**Problem details:**
The listing below needs to be copied in full, exactly.

*** Opening of Input ***

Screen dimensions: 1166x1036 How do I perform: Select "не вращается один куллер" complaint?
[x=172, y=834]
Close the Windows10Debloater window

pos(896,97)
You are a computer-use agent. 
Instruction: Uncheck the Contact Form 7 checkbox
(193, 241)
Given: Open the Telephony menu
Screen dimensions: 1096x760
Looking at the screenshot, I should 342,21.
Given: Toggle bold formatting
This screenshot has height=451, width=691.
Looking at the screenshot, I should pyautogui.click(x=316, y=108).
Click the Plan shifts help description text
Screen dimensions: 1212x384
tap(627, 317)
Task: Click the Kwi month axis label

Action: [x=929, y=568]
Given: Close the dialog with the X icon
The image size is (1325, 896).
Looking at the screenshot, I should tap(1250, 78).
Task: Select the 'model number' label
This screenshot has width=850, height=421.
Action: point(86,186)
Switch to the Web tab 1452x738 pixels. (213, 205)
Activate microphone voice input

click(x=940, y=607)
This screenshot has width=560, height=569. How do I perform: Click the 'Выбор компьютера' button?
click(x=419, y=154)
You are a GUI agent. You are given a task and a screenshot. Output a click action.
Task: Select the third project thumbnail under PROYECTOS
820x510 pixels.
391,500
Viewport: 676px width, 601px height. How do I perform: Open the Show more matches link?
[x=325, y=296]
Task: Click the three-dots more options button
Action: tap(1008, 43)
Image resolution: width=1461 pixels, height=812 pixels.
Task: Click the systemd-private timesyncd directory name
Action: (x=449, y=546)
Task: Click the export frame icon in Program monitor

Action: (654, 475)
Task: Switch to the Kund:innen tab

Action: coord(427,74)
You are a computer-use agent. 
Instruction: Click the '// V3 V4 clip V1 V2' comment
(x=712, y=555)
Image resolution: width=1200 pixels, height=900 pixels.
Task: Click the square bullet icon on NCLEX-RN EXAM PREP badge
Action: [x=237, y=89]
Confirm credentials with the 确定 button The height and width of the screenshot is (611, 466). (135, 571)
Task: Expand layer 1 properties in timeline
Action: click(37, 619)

*** Close of Input ***

**Task result:**
Screen dimensions: 1166x1036 How do I perform: Select "не вращается один куллер" complaint?
[x=172, y=834]
Close the Windows10Debloater window

pos(896,97)
You are a computer-use agent. 
Instruction: Uncheck the Contact Form 7 checkbox
(193, 241)
Given: Open the Telephony menu
Screen dimensions: 1096x760
Looking at the screenshot, I should 342,21.
Given: Toggle bold formatting
This screenshot has height=451, width=691.
Looking at the screenshot, I should pyautogui.click(x=316, y=108).
Click the Plan shifts help description text
Screen dimensions: 1212x384
tap(627, 317)
Task: Click the Kwi month axis label

Action: [x=929, y=568]
Given: Close the dialog with the X icon
The image size is (1325, 896).
Looking at the screenshot, I should tap(1250, 78).
Task: Select the 'model number' label
This screenshot has width=850, height=421.
Action: point(86,186)
Switch to the Web tab 1452x738 pixels. (213, 205)
Activate microphone voice input

click(x=940, y=607)
This screenshot has width=560, height=569. How do I perform: Click the 'Выбор компьютера' button?
click(x=419, y=154)
You are a GUI agent. You are given a task and a screenshot. Output a click action.
Task: Select the third project thumbnail under PROYECTOS
820x510 pixels.
391,500
Viewport: 676px width, 601px height. How do I perform: Open the Show more matches link?
[x=325, y=296]
Task: Click the three-dots more options button
Action: tap(1008, 43)
Image resolution: width=1461 pixels, height=812 pixels.
Task: Click the systemd-private timesyncd directory name
Action: (x=449, y=546)
Task: Click the export frame icon in Program monitor

Action: (654, 475)
Task: Switch to the Kund:innen tab

Action: coord(427,74)
You are a computer-use agent. 
Instruction: Click the '// V3 V4 clip V1 V2' comment
(x=712, y=555)
Image resolution: width=1200 pixels, height=900 pixels.
Task: Click the square bullet icon on NCLEX-RN EXAM PREP badge
Action: [x=237, y=89]
Confirm credentials with the 确定 button The height and width of the screenshot is (611, 466). (135, 571)
Task: Expand layer 1 properties in timeline
Action: click(37, 619)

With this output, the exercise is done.